Kayela continues that modern homes in Lusaka are now the focus of foreign and local investors; with popular projects in Mass Media, Roma, Ibex hill, Kabulonga and Woodlands to name a few. Location contributes to demand in these areas and as a result higher rental returns are fetched.
“Apart from Lusaka and Livingstone, the town of Siavonga also offers a host of options to local and foreign visitors.
Business people from other towns invest in holiday homes here and as a result the local community is prospering and utilising business opportunities of this spill over effect.
Siavonga is not only exquisitely beautiful, but it is also a popular choice for business meetings and outings. This in turn presents an opportunity in the growth of local catering, hospitality and creative firms/businesses”.

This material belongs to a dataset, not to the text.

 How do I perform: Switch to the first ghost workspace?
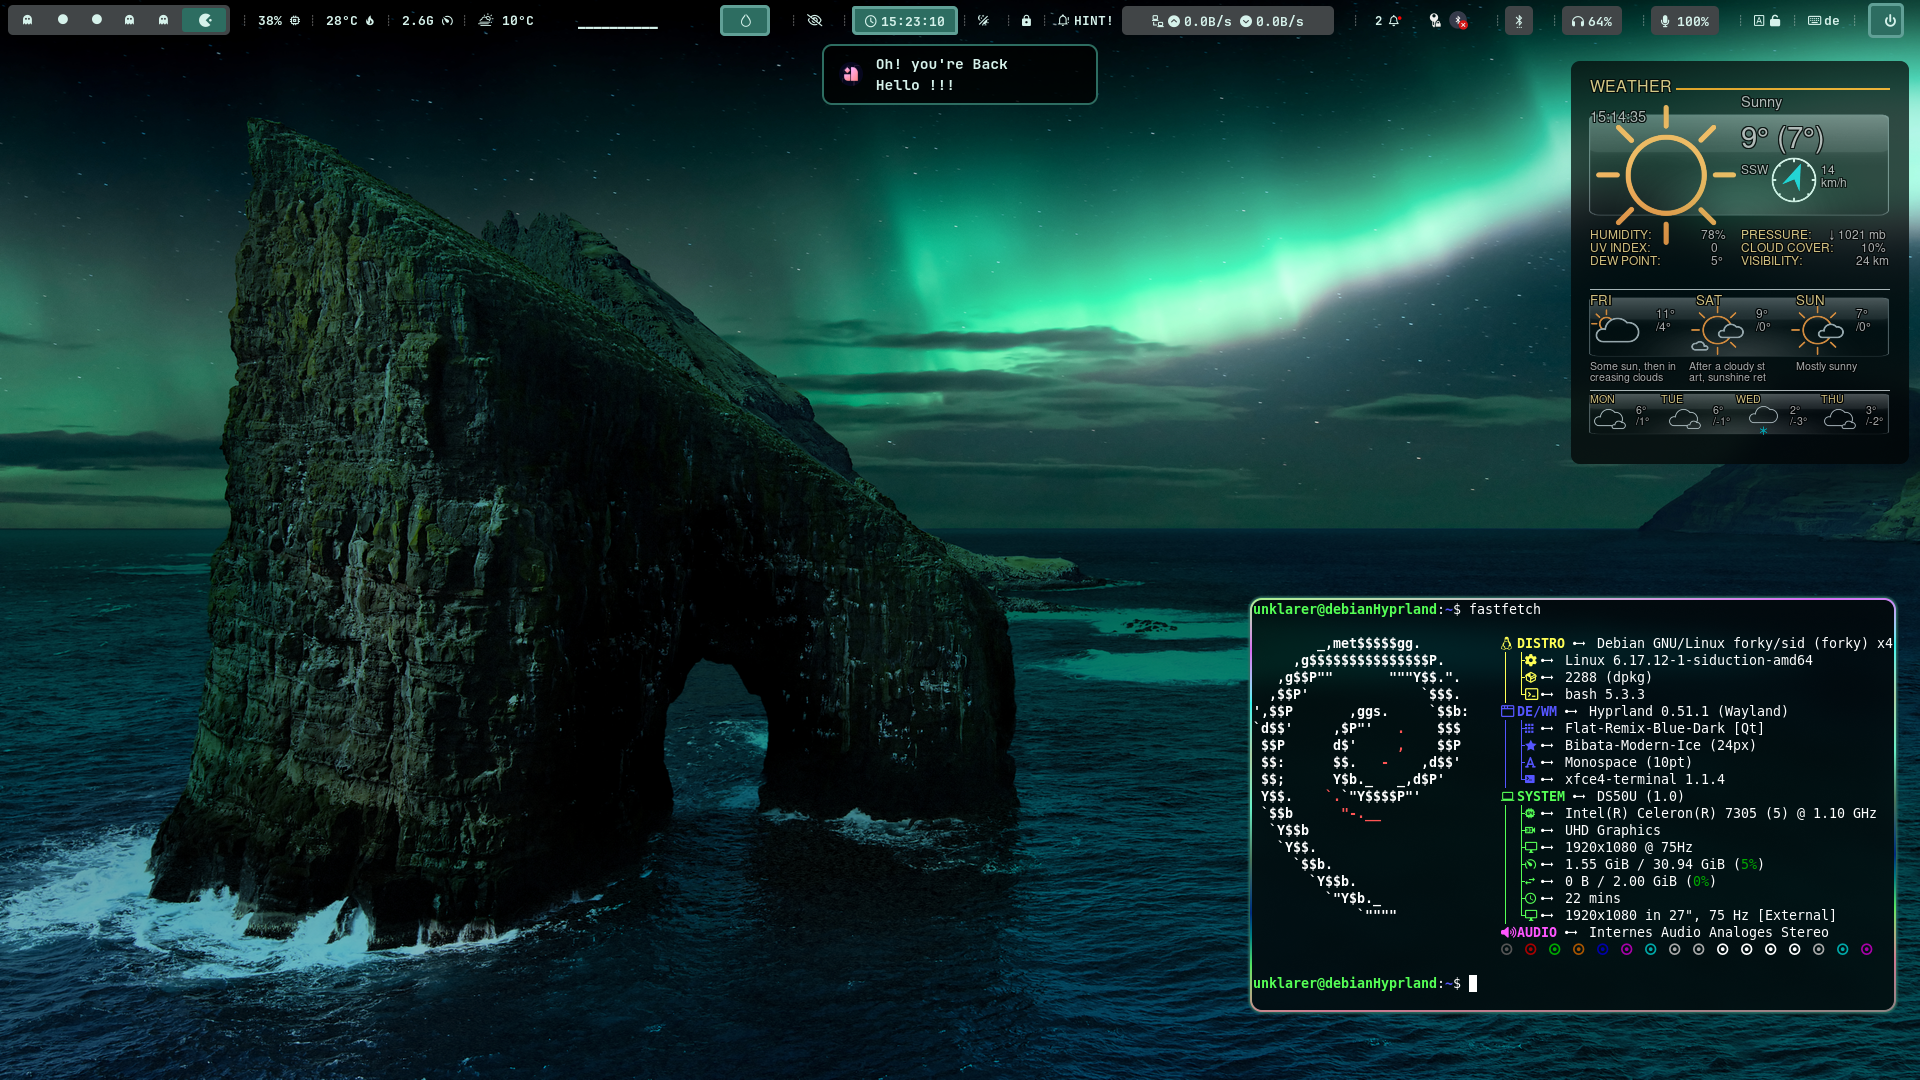[28, 20]
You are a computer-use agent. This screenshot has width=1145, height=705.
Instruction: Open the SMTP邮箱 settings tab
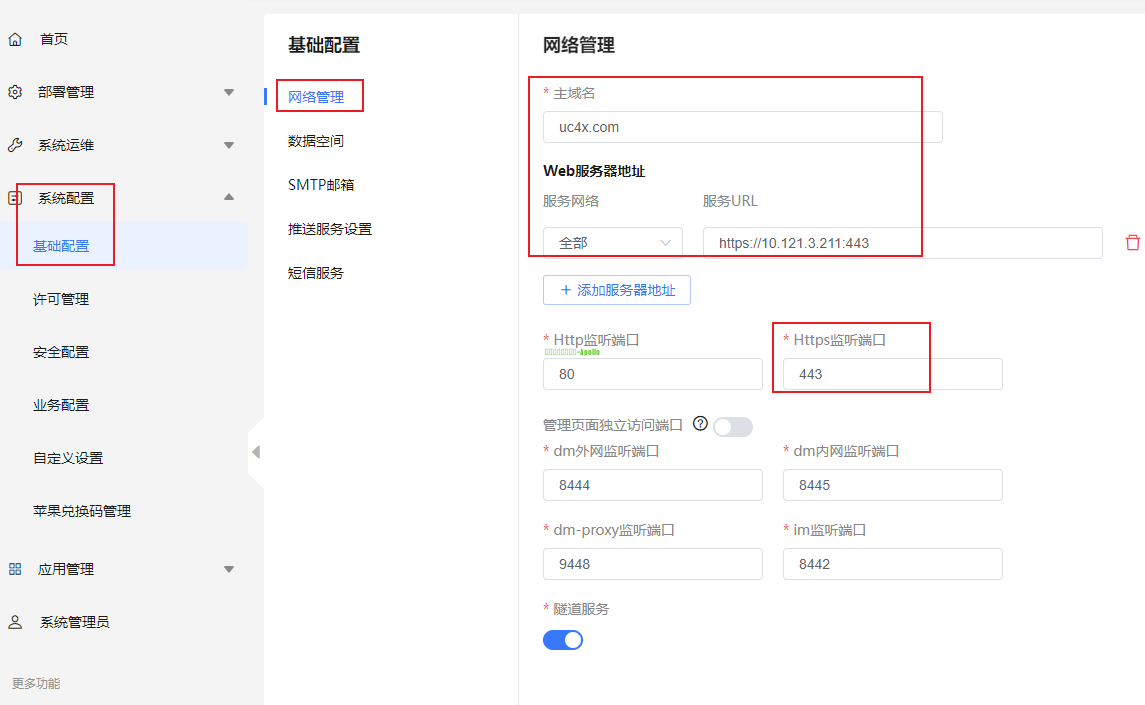click(x=321, y=185)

Theo Pietersen, Seeff’s MD in Mauritius, says Mauritius is highly sought-after by SA property buyers, some for residency purposes, but increasingly for holiday/second homes, retirement and relocation.
“Mauritius is fast becoming a second home for South Africans and with the recent changes in the Mauritian government’s property investment legislation, it is now a lot easier to invest in residential and commercial property on the island and there is an increased amount of developments available for SA buyers to invest in, both residential and commercial.
Mauritius now boasts top class infrastructure including an excellent banking sector, strong economic growth and a favourable investment and tax climate and is regarded as one of the easiest places to do business in.
Construction and real estate is regarded as one of the fastest growing industries on the island
Property on the island is regarded as an excellent investment and if you invest early, you can general benefit from excellent capital growth. Bear in mind, there are limited opportunities to invest, especially in prime seafront developments.
There are also opportunities to earn rental income during the times that your property is not in use as the island is a year-round holiday destination.
Pietersen adds that finance is available from both South African banks as well as in Mauritius at interest rates of 7%-9%, but with 40% cash deposit requirements.
According to a report of New World Wealth Mauritius is one of the fastest growing wealth markets in the world and property values have grown by anything upwards of 30%-40% over a five-year period in the new developments for foreign investors.
Aside from own-use buying/investing opportunities, the island has a busy tourist sector for holiday rentals as well as long-term rentals, so the opportunities are diverse
South Africans tend to invest between MUR 6 500 000 and MUR 20 000 000 which equates to approx. ZAR 2 628 000 to ZAR 8 100 000.